Beyond the options above, a number of illegal options are also available to public servants. The unauthorised disclosure of information (leaking), which is an offence under the Crimes Act and carries a two-year jail sentence, continues to be the most prevalent choice. The ethics of leaking are contentious; some, such as Public Service Commissioner Stephen Sedgwick, view leaking as unethical and ultimately counterproductive as it undermines the ''relationship of trust'' between the government and the APS; others say leaking is necessary, arguing that a functioning democracy requires informed public debate.
The emergence of WikiLeaks has given this latter view greater prominence, particularly when the website published diplomatic cables that were leaked to it by former US Army private Bradley (now Chelsea) Manning. Human rights lawyer Jennifer Robinson said: ''Without question, Wikileaks has made a remarkable contribution to free speech, human rights and the operation of democracy … by holding governments to account by revealing abuse and empowering the public to make better-informed democratic choices.''
A more extreme illegal action was highlighted in the 2008 movie Valkyrie, which depicted the lengths to which elements of the traditional German establishment, including senior military officers and public servants, went to remove Hitler from power on the basis that his government's actions, particularly its conduct of the war, were not in the national interest of the German people and hence justified an illegal response.

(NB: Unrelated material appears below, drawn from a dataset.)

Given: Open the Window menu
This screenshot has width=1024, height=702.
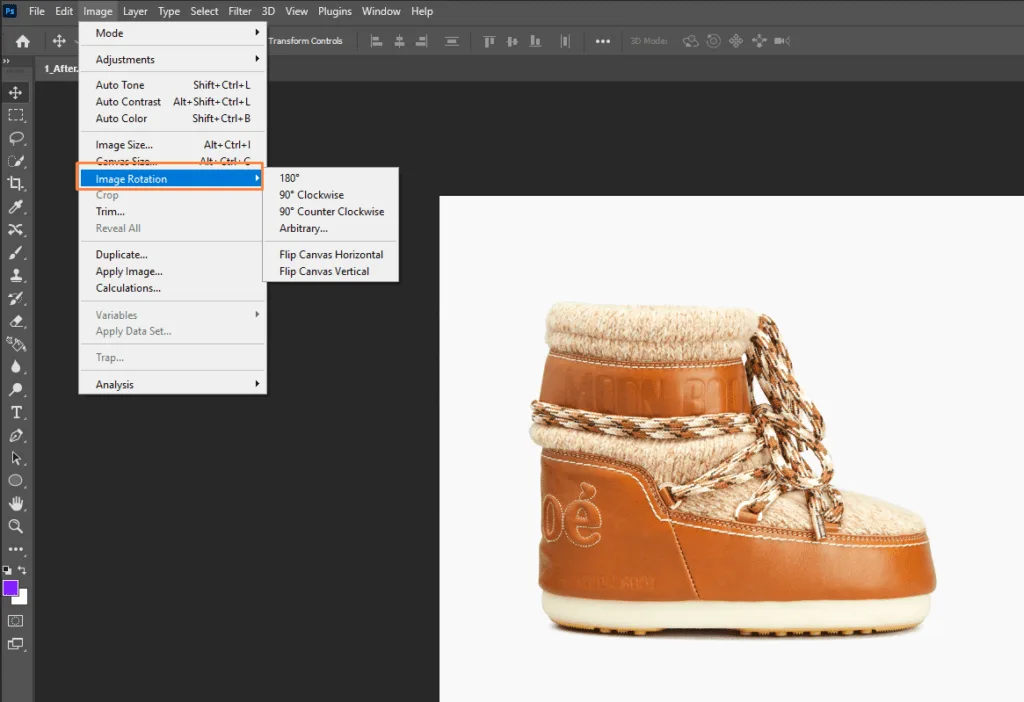Looking at the screenshot, I should [381, 11].
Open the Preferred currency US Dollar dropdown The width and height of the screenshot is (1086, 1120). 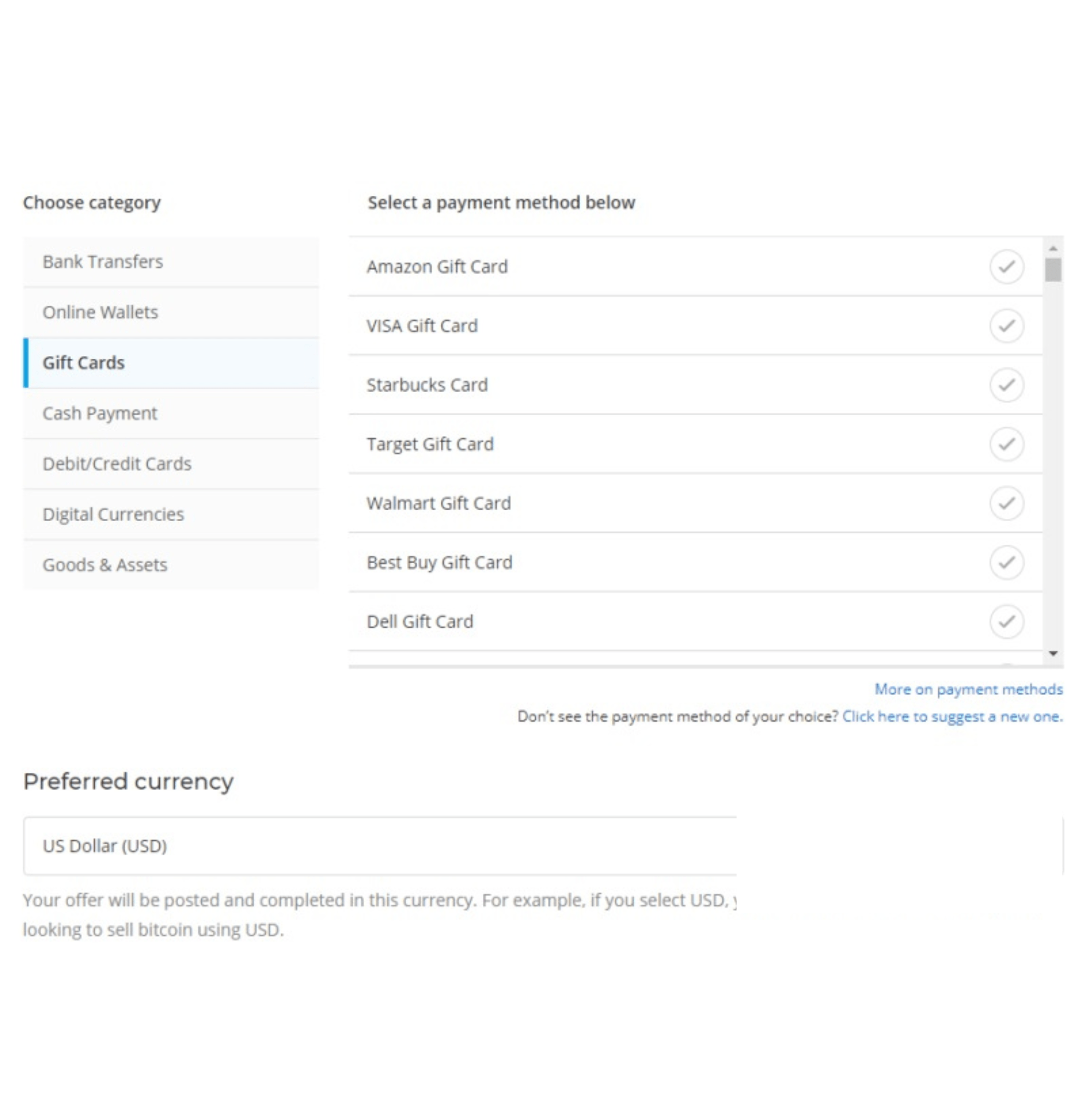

In the Australian context, the line between legal and illegal action was given greater clarity recently, placing extra constraints on public servants' ability to take legal action. The Federal Court heard the case of Banerji v Bowles last year, which examined former Immigration Department employee Michaela Banerji's pseudonymous use of Twitter to criticise Australia's immigration detention policies. The court found Banerji did not have an ''unbridled right'' to express her views, particularly in the context that such communication breached her contract of employment - meaning that her obligations as an APS employee trumped her implied right of free political communication, which the High Court had previously said existed within Australia's constitutional framework.
The relationship between morality, public policy and the role of public servants is dynamic and complex. The Eichmann case shows us that there are absolute moral bounds that limit public servants' duty to be professional and apolitical to the government of the day. However, determining these bounds and deciding on appropriate actions can be difficult. Ultimately, the lack of clarity that exists within the current legal and administrative framework poses risks to the quality of public sector governance in Australia.